Integrated Disclosure Management solutions are good things, and integrated tagging is also an entirely workable approach to ESEF and other reporting requirements. However, ESEF alone does not provide a reason to move from post-production to integrated iXBRL. Post-production for ESEF will likely form the majority of filings for the first few years, after all.
xHTML / iXBRL vs PDF/design
This debate was given a full 1.5 hours after lunch (I wished I could have attended the session). It’s clear that there’s a big push to prove that xHTML, and therefore, iXBRL documents too, can be as visually engaging as the current PDF documents produced by design agencies at present. To demonstrate this, the panellists gave a couple of examples online of the GLEIF annual accounts. No doubt, these documents look great in xHTML, and I’m not disputing that xHTML documents can look as good as PDFs produced by design firms, but I will certainly dispute that this can be done with ease. In fact, it can be incredibly complicated and time consuming (and therefore, costly).

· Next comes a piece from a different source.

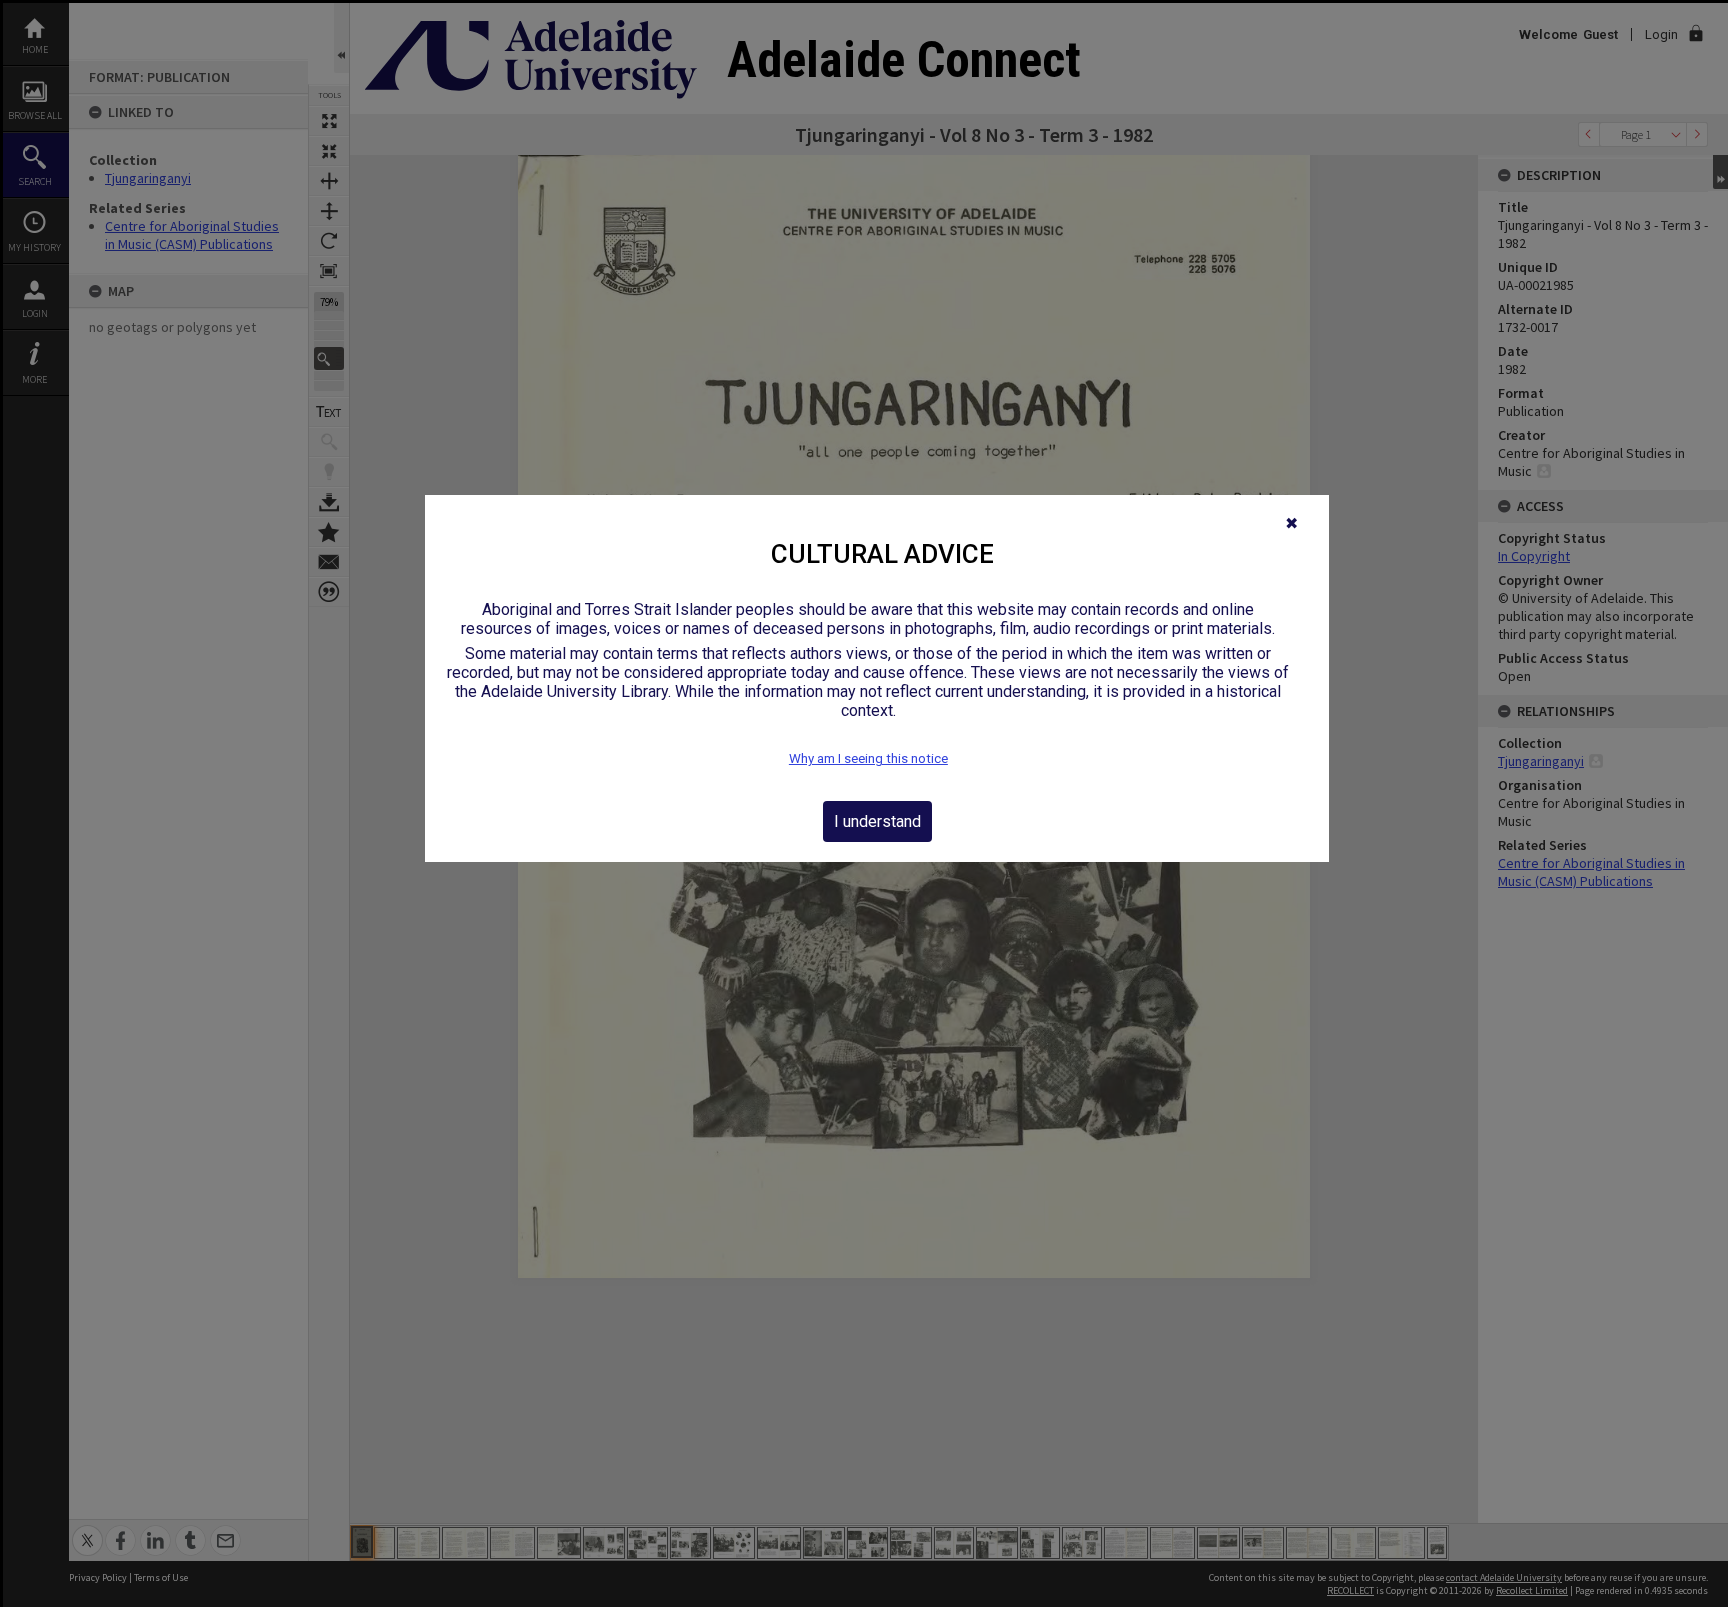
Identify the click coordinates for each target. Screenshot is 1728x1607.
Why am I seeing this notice (868, 758)
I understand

Take a look at the xHTML GLEIF account example. Not wanting to be too cynical, note that we get pages 1-3, then 39 onwards. Why is this the case? If you head to the published PDF report, you’ll quickly see that pages 4-5 would be very hard to represent ‘nicely’ in xHTML.
Being less cynical, even the examples they give aren’t quite the same. The image above shows – whilst the differences are small (different alignment on the logo, different font used on the text), they are noticeable. In statutory accounts these differences likely wouldn’t matter, but in glossy AFRs, they most certainly would. I note that these are only sample files, but the important point that comes over is that having a PDF and xHTML that are identical and equally well formatted is very hard, and therefore likely to be very costly.
Overall
Overall it was a great event and it’s clear that interest in ESEF is building. Lot of points to consider, and we’ll see what happens when the RTS finally get finalised!